Un brivido mi percosse la schiena, passando per tutte le vertebre ed arrivandomi -così mi pareva- fino al cervello.
Giada mi scoccò un'occhiata, ed io ero lì, con un braccio di Genn attorno alle spalle ed ancora i segni viola più o meno sbiaditi sul collo.
Mi voltai verso di lui, le sue labbra gonfie e troppo rosa erano contratte in un sorriso, gli occhi lividi erano socchiusi e brillavano in modo strano mentre osservava Alex suonare la sua chitarra sul divano.
Era così diverso da poco prima, sembrava totalmente un'altra persona.
Prima era fragile, indifeso. Ora era... tornato come sempre.

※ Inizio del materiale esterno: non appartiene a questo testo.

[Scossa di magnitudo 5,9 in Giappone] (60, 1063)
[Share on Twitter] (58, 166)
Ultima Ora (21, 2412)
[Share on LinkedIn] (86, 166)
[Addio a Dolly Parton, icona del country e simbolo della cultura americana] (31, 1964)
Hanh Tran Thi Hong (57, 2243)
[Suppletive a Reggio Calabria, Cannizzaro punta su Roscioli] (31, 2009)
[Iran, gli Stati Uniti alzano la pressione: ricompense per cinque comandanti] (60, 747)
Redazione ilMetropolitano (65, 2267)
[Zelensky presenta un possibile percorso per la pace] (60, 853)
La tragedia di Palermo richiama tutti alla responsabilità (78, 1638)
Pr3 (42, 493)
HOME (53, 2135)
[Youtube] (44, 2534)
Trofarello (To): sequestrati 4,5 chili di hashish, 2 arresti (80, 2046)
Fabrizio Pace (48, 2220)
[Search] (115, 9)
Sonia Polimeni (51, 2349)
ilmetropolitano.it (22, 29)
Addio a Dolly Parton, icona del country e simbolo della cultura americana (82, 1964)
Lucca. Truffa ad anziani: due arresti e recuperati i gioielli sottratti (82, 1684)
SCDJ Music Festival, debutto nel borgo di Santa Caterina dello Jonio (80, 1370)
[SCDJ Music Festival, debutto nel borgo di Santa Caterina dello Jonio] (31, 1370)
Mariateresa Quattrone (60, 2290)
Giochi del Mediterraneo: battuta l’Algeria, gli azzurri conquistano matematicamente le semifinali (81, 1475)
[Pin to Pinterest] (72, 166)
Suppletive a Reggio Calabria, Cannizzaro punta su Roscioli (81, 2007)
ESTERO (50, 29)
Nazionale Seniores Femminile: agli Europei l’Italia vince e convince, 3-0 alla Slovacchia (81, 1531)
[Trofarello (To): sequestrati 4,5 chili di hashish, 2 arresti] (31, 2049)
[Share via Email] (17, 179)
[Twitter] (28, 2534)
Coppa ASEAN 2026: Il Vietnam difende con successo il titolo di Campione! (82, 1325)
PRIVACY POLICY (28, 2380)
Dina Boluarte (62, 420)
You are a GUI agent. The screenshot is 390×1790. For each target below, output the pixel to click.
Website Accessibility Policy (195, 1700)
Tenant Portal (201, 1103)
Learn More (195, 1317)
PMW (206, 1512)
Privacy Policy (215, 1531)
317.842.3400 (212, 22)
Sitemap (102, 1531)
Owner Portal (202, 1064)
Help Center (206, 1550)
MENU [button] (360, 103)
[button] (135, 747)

Rimasi imbambolata ad osservare il suo viso, e lui se ne accorse.
Dovevo avere una faccia da cogliona, dato che non appena si voltò verso di me, rise.
"Che stai guardando?" mi chiese, senza farsi sentire dagli altri.
Battei un paio di volte le palpebre, riprendendomi.
Scrollai le spalle.
"Mi stai ancora abbracciando" osservai, distogliendo la sua attenzione dalla domanda scomoda che mi aveva posto.
"Oh, sì", spostò lo sguardo dalla sua alla mia spalla "è un problema?" tornò a guardarmi negli occhi.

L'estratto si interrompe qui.